# [Exercise]
Reproduce the items below word for word, from the line with "Task: Open the inbox notifications icon" up to and including the line with "Action: [x=266, y=106]".

# [Material shown]
::::::::
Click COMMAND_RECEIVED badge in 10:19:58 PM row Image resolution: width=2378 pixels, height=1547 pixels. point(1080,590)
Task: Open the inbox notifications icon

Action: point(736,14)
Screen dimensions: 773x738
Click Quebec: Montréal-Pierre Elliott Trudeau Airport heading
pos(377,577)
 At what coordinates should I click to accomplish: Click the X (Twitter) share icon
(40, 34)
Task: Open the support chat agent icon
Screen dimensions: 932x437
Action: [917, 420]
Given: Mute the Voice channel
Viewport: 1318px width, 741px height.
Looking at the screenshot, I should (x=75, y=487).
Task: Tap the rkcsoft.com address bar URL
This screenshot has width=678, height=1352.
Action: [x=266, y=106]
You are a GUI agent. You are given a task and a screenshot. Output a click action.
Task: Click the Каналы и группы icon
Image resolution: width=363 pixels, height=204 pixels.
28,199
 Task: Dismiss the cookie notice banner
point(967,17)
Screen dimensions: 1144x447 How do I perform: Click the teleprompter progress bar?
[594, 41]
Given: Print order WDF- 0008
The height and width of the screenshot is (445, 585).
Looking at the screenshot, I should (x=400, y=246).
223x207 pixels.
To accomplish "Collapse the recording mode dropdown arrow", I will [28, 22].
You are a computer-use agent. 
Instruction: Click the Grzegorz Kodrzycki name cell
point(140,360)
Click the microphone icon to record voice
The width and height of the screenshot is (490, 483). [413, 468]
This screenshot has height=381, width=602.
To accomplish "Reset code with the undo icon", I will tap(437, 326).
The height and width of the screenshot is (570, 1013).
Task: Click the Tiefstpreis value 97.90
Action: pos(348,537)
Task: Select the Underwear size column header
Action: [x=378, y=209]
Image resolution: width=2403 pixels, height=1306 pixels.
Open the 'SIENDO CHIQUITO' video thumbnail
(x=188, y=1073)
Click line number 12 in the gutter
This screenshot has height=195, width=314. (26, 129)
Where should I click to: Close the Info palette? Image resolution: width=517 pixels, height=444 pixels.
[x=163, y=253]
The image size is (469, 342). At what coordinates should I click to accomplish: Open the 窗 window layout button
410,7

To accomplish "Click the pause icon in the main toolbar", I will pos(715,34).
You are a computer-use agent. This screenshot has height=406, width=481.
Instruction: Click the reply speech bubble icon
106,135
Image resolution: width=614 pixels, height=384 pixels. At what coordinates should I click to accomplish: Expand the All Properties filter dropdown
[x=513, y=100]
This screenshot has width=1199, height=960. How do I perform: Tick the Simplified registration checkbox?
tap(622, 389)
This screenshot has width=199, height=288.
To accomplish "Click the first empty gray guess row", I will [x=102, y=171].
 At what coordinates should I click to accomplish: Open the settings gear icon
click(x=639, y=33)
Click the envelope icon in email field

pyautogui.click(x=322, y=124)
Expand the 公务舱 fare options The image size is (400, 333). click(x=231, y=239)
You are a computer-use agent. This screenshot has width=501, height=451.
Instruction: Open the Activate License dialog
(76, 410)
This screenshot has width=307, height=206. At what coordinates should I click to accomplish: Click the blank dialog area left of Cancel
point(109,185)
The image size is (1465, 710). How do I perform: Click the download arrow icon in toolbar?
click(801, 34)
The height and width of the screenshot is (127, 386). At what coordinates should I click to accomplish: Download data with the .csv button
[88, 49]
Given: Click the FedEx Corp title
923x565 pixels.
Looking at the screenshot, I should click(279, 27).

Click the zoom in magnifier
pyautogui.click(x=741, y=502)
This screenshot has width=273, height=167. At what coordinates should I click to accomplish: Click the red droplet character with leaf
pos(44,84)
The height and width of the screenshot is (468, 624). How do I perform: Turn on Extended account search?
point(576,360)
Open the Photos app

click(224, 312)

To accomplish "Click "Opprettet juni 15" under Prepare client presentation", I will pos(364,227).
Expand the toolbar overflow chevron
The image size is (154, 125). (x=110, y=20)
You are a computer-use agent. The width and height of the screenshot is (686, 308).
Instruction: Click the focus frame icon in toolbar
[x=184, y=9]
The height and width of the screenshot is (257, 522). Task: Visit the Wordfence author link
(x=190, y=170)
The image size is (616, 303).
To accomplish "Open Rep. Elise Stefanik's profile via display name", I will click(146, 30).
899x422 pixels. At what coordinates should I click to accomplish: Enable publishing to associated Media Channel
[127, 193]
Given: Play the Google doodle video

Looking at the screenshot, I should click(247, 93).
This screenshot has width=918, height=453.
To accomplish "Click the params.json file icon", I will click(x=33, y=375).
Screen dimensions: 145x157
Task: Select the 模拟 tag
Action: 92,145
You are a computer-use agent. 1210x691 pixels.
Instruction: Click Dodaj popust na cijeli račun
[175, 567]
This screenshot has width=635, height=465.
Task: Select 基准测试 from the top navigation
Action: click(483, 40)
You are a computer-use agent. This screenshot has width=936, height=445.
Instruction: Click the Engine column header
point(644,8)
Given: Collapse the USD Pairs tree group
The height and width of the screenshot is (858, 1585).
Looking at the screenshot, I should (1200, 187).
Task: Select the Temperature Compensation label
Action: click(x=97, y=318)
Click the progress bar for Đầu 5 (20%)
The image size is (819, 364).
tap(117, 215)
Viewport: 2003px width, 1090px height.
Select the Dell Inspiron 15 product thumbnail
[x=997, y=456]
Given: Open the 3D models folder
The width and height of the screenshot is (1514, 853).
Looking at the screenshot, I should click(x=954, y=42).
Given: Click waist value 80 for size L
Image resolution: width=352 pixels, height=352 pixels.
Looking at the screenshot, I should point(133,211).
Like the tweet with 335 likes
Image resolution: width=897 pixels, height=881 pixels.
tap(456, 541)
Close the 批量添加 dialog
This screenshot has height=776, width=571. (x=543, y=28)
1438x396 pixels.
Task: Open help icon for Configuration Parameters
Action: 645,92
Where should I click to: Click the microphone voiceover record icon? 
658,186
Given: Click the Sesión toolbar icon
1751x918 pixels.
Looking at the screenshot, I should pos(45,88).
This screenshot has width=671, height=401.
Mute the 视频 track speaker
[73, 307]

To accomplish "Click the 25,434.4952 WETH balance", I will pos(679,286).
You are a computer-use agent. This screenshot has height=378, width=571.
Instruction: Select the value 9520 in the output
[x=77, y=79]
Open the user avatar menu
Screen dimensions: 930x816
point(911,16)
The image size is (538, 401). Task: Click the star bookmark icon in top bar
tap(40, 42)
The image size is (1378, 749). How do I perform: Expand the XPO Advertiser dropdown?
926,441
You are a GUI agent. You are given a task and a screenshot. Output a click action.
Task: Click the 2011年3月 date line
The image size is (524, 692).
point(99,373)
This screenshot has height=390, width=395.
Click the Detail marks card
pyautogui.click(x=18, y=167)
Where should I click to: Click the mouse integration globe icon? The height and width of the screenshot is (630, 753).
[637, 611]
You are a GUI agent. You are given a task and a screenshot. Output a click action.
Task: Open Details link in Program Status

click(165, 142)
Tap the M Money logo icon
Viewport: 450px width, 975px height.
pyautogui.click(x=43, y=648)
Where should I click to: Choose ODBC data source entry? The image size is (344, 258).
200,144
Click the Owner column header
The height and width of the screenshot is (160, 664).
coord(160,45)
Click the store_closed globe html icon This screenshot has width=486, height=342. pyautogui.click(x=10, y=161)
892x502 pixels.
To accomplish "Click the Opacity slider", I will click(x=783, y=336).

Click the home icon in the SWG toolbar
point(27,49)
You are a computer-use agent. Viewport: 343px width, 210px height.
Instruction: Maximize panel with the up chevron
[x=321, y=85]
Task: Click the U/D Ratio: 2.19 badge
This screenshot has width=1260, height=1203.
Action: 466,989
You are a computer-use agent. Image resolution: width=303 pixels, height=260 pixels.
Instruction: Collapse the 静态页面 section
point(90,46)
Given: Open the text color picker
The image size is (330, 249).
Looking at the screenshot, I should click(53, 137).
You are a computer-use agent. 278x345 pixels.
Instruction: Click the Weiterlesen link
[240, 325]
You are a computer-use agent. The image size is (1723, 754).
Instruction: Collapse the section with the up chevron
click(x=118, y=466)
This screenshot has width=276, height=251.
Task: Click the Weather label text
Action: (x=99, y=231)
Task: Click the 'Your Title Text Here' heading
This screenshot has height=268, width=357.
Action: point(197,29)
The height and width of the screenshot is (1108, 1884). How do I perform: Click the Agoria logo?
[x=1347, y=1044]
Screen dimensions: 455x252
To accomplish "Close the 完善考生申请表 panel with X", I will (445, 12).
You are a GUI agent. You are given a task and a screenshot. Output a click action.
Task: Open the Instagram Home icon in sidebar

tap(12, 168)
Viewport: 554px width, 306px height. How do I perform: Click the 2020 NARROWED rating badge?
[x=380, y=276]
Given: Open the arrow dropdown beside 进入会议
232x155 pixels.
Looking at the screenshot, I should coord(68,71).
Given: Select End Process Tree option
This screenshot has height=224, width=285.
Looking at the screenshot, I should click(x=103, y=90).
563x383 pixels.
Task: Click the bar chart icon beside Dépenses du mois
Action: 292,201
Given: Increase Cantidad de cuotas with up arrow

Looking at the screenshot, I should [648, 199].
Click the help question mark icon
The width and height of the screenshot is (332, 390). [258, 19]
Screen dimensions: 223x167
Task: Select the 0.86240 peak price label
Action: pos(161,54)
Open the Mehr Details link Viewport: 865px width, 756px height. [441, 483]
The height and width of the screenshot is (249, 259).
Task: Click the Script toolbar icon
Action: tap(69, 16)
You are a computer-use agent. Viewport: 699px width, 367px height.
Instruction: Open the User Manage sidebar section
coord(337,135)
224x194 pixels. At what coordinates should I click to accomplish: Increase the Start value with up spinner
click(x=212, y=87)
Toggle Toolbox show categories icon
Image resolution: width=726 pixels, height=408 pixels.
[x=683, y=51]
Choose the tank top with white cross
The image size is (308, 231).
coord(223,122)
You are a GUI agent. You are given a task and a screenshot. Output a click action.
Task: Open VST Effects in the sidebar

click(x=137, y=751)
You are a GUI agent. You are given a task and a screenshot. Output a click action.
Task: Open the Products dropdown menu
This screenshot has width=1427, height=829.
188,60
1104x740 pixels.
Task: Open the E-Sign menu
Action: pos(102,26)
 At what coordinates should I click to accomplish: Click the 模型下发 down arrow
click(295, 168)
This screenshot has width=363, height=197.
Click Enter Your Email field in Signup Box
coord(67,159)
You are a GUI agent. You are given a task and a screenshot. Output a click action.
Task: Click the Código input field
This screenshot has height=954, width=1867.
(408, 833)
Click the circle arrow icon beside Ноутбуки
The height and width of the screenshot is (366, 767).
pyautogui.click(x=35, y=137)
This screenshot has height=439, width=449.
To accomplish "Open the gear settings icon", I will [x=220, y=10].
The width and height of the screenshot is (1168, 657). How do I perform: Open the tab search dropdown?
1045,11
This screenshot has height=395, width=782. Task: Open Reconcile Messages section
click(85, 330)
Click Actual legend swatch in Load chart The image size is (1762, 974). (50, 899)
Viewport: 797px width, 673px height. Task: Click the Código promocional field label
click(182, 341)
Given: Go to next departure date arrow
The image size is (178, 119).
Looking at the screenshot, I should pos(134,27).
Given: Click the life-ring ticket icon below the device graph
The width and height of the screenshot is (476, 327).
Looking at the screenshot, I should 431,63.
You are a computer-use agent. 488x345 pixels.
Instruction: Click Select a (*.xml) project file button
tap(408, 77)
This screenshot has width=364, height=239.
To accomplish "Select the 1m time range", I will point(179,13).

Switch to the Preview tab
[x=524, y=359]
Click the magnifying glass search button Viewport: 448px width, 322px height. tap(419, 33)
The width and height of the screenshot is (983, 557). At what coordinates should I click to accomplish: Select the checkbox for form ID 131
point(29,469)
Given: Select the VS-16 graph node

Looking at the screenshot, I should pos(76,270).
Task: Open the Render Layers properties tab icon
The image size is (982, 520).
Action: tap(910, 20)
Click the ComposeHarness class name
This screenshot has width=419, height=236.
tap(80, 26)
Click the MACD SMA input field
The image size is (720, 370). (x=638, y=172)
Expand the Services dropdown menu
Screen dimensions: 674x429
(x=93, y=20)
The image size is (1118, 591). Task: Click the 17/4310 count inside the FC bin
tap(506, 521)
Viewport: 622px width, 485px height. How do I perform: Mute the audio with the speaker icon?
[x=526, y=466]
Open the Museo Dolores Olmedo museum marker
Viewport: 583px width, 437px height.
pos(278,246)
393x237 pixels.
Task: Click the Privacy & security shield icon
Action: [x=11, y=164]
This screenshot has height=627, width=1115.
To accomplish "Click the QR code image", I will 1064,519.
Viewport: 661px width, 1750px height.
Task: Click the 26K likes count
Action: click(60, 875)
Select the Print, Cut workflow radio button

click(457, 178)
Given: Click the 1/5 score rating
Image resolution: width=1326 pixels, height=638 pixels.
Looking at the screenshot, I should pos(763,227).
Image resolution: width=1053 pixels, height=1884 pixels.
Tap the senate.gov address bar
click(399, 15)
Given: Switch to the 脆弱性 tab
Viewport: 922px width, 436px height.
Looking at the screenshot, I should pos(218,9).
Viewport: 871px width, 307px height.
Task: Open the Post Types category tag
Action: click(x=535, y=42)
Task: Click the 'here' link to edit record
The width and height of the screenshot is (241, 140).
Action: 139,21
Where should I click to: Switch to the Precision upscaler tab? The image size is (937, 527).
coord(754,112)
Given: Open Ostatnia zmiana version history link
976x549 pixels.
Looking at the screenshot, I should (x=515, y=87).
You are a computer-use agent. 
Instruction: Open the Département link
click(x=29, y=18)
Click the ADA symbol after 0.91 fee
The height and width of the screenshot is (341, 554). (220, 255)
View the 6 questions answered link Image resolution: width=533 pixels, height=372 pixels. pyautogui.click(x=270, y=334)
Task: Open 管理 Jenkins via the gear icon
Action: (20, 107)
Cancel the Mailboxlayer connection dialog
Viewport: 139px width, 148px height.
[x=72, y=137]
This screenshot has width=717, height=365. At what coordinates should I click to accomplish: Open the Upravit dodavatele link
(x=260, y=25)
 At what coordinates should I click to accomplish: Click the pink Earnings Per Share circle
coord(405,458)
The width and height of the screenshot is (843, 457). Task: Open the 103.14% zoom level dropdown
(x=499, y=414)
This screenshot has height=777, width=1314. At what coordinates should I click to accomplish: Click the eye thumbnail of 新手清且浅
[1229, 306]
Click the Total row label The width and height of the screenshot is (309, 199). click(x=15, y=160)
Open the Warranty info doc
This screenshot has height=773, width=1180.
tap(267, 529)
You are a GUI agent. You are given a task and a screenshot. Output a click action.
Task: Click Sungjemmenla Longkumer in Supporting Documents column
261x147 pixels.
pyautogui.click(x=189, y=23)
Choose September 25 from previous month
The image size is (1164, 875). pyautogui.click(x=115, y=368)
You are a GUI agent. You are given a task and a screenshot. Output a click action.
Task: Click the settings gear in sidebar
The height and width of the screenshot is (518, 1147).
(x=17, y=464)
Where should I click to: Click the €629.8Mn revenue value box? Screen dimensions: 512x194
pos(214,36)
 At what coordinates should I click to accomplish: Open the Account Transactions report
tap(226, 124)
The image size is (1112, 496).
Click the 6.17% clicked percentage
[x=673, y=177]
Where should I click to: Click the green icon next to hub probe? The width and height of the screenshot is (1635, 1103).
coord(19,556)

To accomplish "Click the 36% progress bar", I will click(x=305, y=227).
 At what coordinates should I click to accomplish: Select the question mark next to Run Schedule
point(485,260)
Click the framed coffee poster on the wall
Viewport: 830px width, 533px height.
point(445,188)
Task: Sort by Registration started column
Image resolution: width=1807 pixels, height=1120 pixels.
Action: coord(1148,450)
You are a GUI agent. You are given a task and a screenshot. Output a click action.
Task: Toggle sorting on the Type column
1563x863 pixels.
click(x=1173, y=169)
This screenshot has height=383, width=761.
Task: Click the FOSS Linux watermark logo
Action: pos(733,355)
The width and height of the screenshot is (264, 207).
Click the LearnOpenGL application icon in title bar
::::::::
# [Result]
Task: Open the inbox notifications icon

Action: point(736,14)
Screen dimensions: 773x738
Click Quebec: Montréal-Pierre Elliott Trudeau Airport heading
pos(377,577)
 At what coordinates should I click to accomplish: Click the X (Twitter) share icon
(40, 34)
Task: Open the support chat agent icon
Screen dimensions: 932x437
Action: [917, 420]
Given: Mute the Voice channel
Viewport: 1318px width, 741px height.
Looking at the screenshot, I should (x=75, y=487).
Task: Tap the rkcsoft.com address bar URL
This screenshot has width=678, height=1352.
Action: [x=266, y=106]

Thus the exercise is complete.